• _Text block_
☆ ☆ ☆ ☆ ☆ ☆ ☆

Today’s test and measurement suppliers face ever-increasing pressure to deliver more cost-effective solutions to users. They strive for higher production rates while producing products with greater complexity. They are therefore being challenged to supply flexible, scalable and efficient test systems that solve these problems. Synthetic instruments that “synthesize” the stimulus or measurement capabilities found in traditional instruments through a combination of software algorithms and hardware modules that are based on core instrumentation circuit building blocks are a promising solution.

In order to deliver the promised flexibility and modularity of synthetic test systems, Aeroflex has developed the Synthetic Multi-function Adaptable Reconfigurable Test Environment—SMART^E™ 5000 Series—a synthetic test environment that encompasses hardware, software, test practices and support required by users for a complete test solution. This synthetic test system provides a highly integrated, complete-solution environment and includes configurable modules encompassing the best hardware to solve test challenges.

☆ ☆ ☆ ☆ ☆ ☆ ☆

• _Raw data_

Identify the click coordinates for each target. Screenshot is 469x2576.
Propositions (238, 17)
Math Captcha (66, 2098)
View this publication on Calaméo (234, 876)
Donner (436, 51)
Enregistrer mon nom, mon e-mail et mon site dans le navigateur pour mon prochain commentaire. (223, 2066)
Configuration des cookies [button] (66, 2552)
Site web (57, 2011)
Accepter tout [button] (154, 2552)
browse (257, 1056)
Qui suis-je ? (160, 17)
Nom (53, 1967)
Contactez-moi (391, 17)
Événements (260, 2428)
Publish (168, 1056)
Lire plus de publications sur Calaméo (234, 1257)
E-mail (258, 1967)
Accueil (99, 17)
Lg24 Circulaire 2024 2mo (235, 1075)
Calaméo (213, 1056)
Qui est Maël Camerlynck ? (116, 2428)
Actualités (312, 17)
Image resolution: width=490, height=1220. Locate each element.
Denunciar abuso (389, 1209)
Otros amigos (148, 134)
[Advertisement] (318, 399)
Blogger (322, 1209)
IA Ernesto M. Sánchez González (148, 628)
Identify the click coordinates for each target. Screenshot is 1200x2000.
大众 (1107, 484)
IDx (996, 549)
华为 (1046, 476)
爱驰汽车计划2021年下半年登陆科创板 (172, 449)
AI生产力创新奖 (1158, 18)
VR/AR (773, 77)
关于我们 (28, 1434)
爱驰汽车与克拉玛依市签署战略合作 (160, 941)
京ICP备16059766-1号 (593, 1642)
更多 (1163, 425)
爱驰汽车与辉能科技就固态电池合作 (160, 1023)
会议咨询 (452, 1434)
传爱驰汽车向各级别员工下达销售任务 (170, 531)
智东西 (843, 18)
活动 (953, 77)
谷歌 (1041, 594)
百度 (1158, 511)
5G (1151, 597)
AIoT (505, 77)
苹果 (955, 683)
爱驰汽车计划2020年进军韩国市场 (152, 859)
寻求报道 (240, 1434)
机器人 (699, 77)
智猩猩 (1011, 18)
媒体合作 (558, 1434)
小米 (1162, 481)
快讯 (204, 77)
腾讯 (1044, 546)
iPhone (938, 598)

☆ ☆ ☆ ☆ ☆ ☆ ☆

• _Directions_
(a) Please reproduce the records from the line holding "5G (1151, 597)" through the last line of the records, inclusive.
(b) Carry on the passage on synthetic test systems, starting after its final sentence.
The passage on synthetic test systems and the records have no connection to each other.

• _Set of answers_
(a)
5G (1151, 597)
AIoT (505, 77)
苹果 (955, 683)
爱驰汽车计划2020年进军韩国市场 (152, 859)
寻求报道 (240, 1434)
机器人 (699, 77)
智猩猩 (1011, 18)
媒体合作 (558, 1434)
小米 (1162, 481)
快讯 (204, 77)
腾讯 (1044, 546)
iPhone (938, 598)

(b)
A synthetic test system utilizes multi-functional stimulus and response measurement hardware channels tightly coupled with digital signal processing software (rather than a collection of dedicated-function instruments) to generate signals and perform measurements. Synthetic test environments offer low total cost of test, greater throughput and typically take less than half the rack space and weight of conventional discrete instrument-based systems.

The new system is based upon the fifth generation evolution of the company’s synthetic test technology, which meets the high throughput, high-performance test requirements for radar applications, satellite payloads and transmit/receive modules and subsystems for phased-array radar antennas. In this fifth generation, the proprietary synthetic-test chassis has evolved into commercial off-the-shelf (COTS) LXI modules that support multiple vendors and multiple industry standard platforms (LXI, PXI, cPCI, GPIB).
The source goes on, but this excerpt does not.